The digital case law repository
This fall, HLS Library digital teams have been digitizing nearly 1 million pages of case law over three months. With the support of the Arcadia Fund, the project uses an “enterprise”-level scanner—the kind banks and the U.S. Postal Service use—at a scan rate of hundreds of pages a minute. Drawing on the HLS collection of volumes of reported case law, the largest in the country, it will soon make texts dating from the infancy of the United States through 1915 digitally available. It’s a pilot project, said Lewis, but the future aspiration is to “make publicly and freely available” all reported state and federal case law. Once digitized, the volumes of the texts that represent “the original version of the law itself,” said Lewis, are likely going to be vacuum-sealed and placed in perpetual archival custody. “Our digital copies,” said Dulin, “will, we hope, function as surrogate official copies.”
H2O is an online platform intended to replace heavy and expensive legal casebooks with digital versions that are free, weigh nothing and can be read on any Web-enabled device. “There’s a huge cost savings,” said Lewis, as well as a chance for professors to tailor content and for students to annotate the texts in a way that can be either private or shared. This semester has seen a large increase in the use of H2O at HLS, after a trial beginning last semester. Of the students surveyed in two of those trial classes, 79 percent said they preferred the digital H2O casebook to a traditional print casebook.

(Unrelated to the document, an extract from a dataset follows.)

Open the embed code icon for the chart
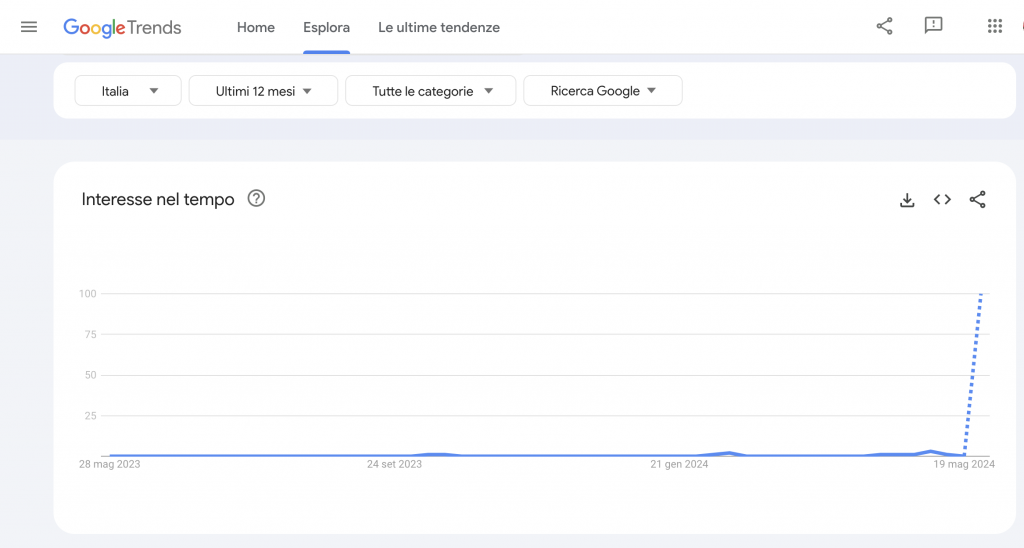 click(942, 199)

Thirteen HLS professors are slated to use H2O, along with a dozen others at 10 law schools nationwide. Professors can add, annotate or hide text, creating what Zittrain calls a “playlist” of customized material under a Creative Commons license. “The hope,” said Lewis, “is that it really diversifies the textbook environment.” H2O already improves access for students with print disabilities and establishes a textbook architecture readily adapted to other disciplines. “So far we focus on the law,” said Lewis. “We are keen to reach into other domains as well.” H2O also allows the inclusion of audio, image, PDF, video files and links. Digital casebooks can use multimedia resources like the Oyez Project, the archive of Supreme Court deliberations.

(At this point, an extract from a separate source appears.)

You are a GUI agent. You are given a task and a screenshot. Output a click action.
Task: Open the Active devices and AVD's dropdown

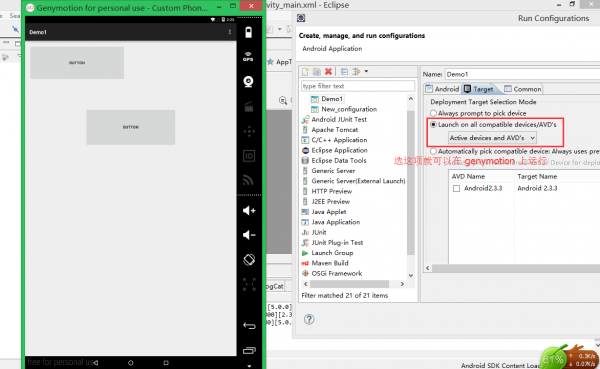[492, 138]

Perma.cc takes on a big job: preventing “link rot,” a term for what happens to URLs that no longer work. “This is a problem everywhere,” said Dulin, “but in the law we have it in spades.” One survey, directed by Zittrain, revealed that in one 12-year span, the rate of link rot was 70 percent. URLs for Supreme Court cases often rot within a year. “This is a legal problem,” said Lewis. “It is also a civic problem.”
The Perma.cc solution: Take a screen shot of a Web page at the time it was cited, and then assign it a permanent URL maintained by HLS and a network of digital repositories. “We’re copying content and we’re caching it,” said Dulin. University of Oxford’s Bodleian Library has already signed on, along with the University of Melbourne. There are similar Internet archives out there, she added, but Perma.cc—which had a Sept. 6 soft launch—is focused on the law. “The Bluebook,” which systematizes legal citation, may include a Perma.cc rule in its 2014 edition. (Its editors, said Dulin, have agreed “in principle” to do so.)
These projects share the ideal that scholarly work and its sources should be readily and permanently available.
“These projects share the ideal that scholarly work and its sources should be readily and permanently available,” said Zittrain. “Networked universities and libraries can unite to make that happen.” That way, he added, they “become a vital part of the Internet ecosystem in whose founding they played such a central role.”
Digital innovations in the law today will shape change in a wider world tomorrow, said Dulin. The new information age will benefit from textbooks with flexible content, virtual browsers, protocols for digitizing core documents and strategy for conserving fragile URLs. “Some still think bricks and mortar are the library,” she said. “That’s an impoverished view. Harvard is making the future here.”